**Exercise**
In the records below, find the line containing "At what coordinates", then copy that line and all lines after it, exactly, omitting every picture.

::::

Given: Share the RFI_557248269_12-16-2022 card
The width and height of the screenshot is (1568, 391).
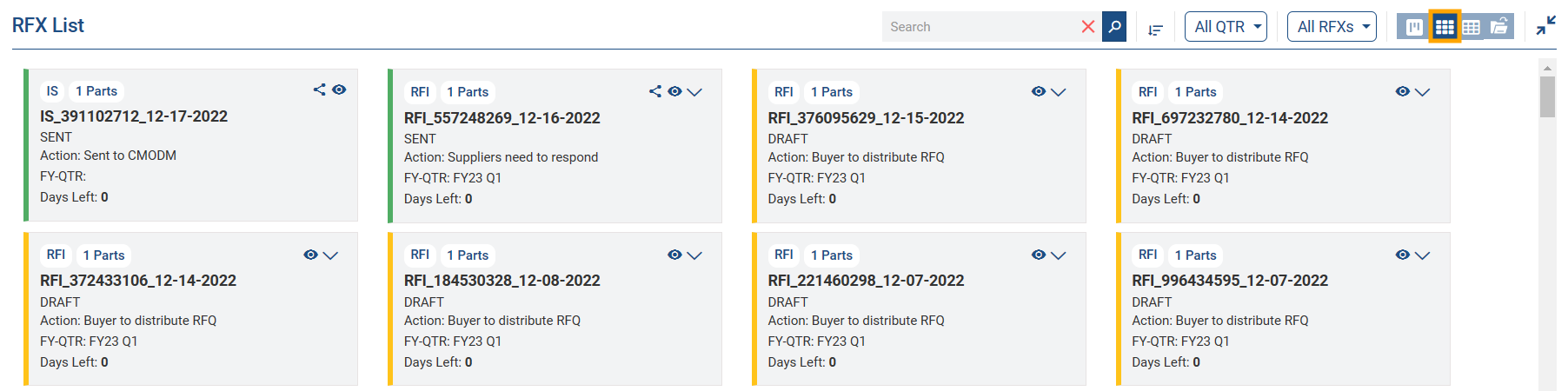Looking at the screenshot, I should [x=655, y=91].

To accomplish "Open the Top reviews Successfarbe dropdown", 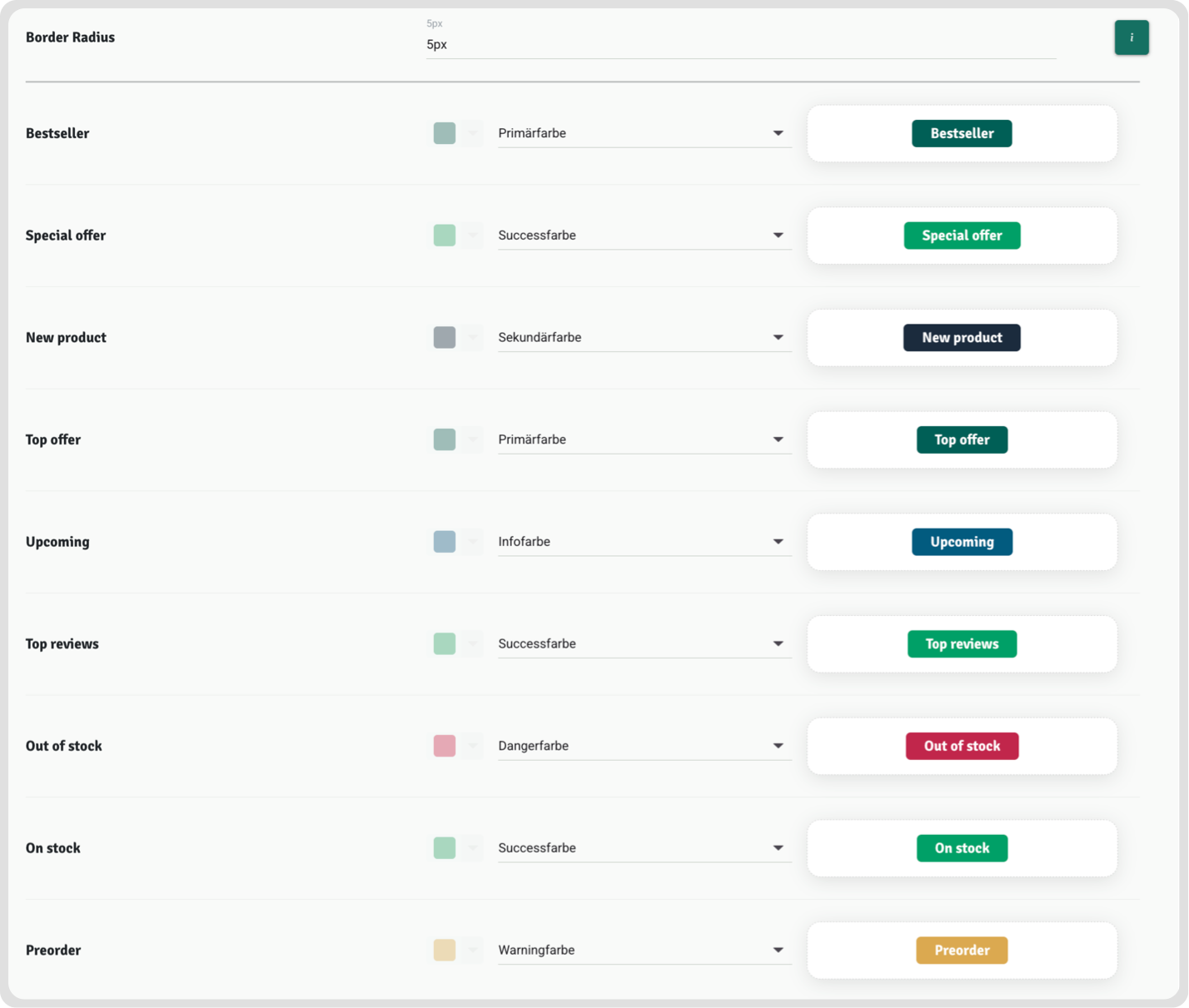I will pyautogui.click(x=644, y=644).
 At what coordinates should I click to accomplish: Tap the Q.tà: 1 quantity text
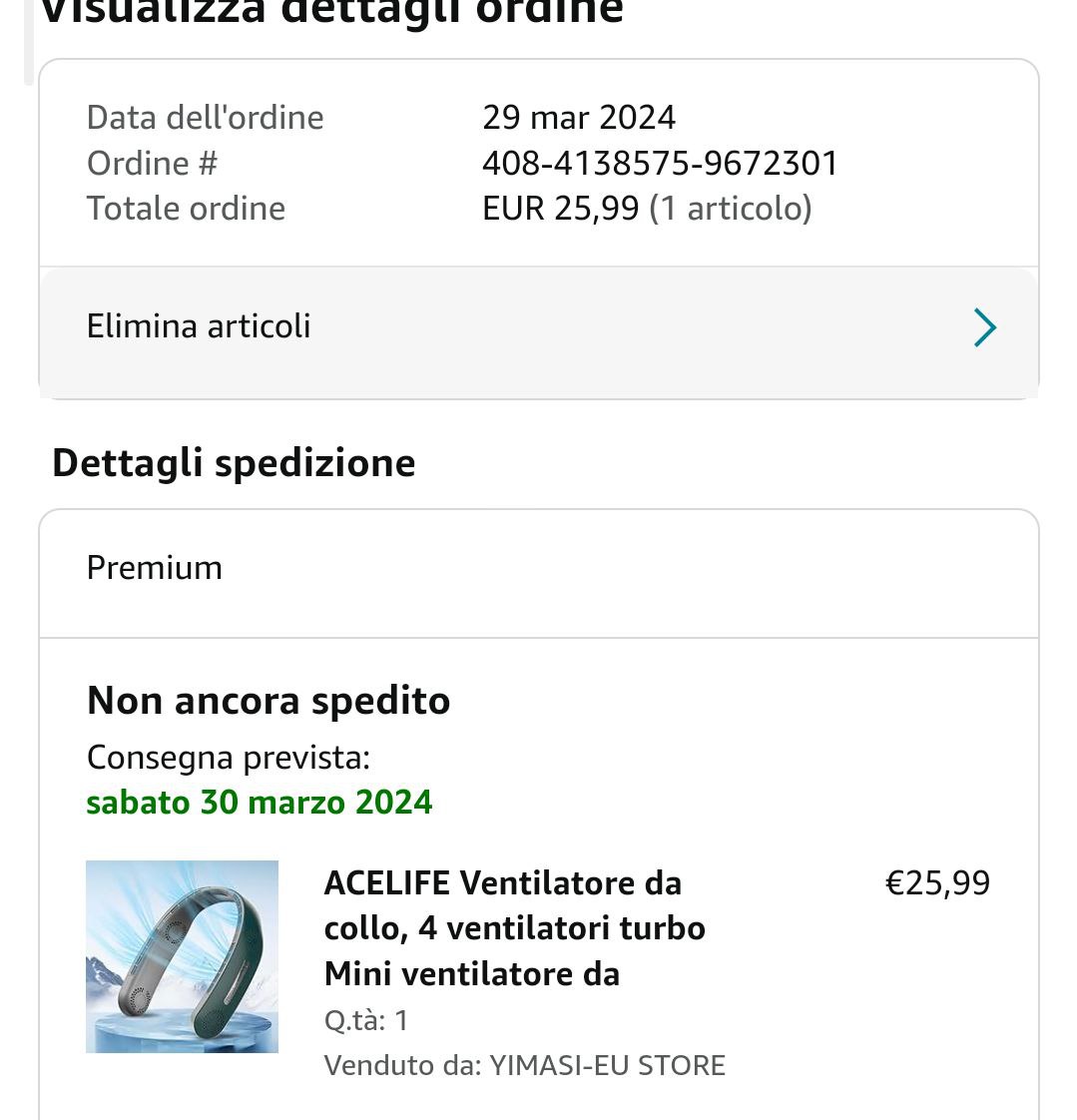pyautogui.click(x=366, y=1020)
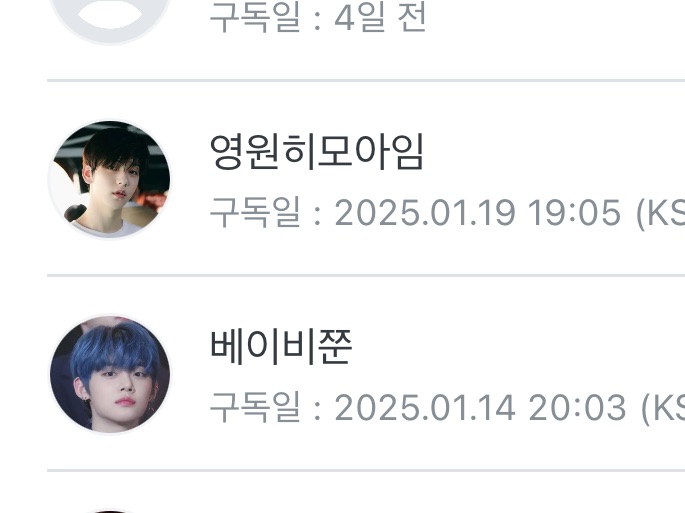685x513 pixels.
Task: Open the blue-haired 베이비쭌 profile picture
Action: click(x=109, y=374)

::::

**Solved exercise**
 At what coordinates should I click to accomplish: Tap the Q.tà: 1 quantity text
pyautogui.click(x=366, y=1020)
685x513 pixels.
Task: Open the blue-haired 베이비쭌 profile picture
Action: click(x=109, y=374)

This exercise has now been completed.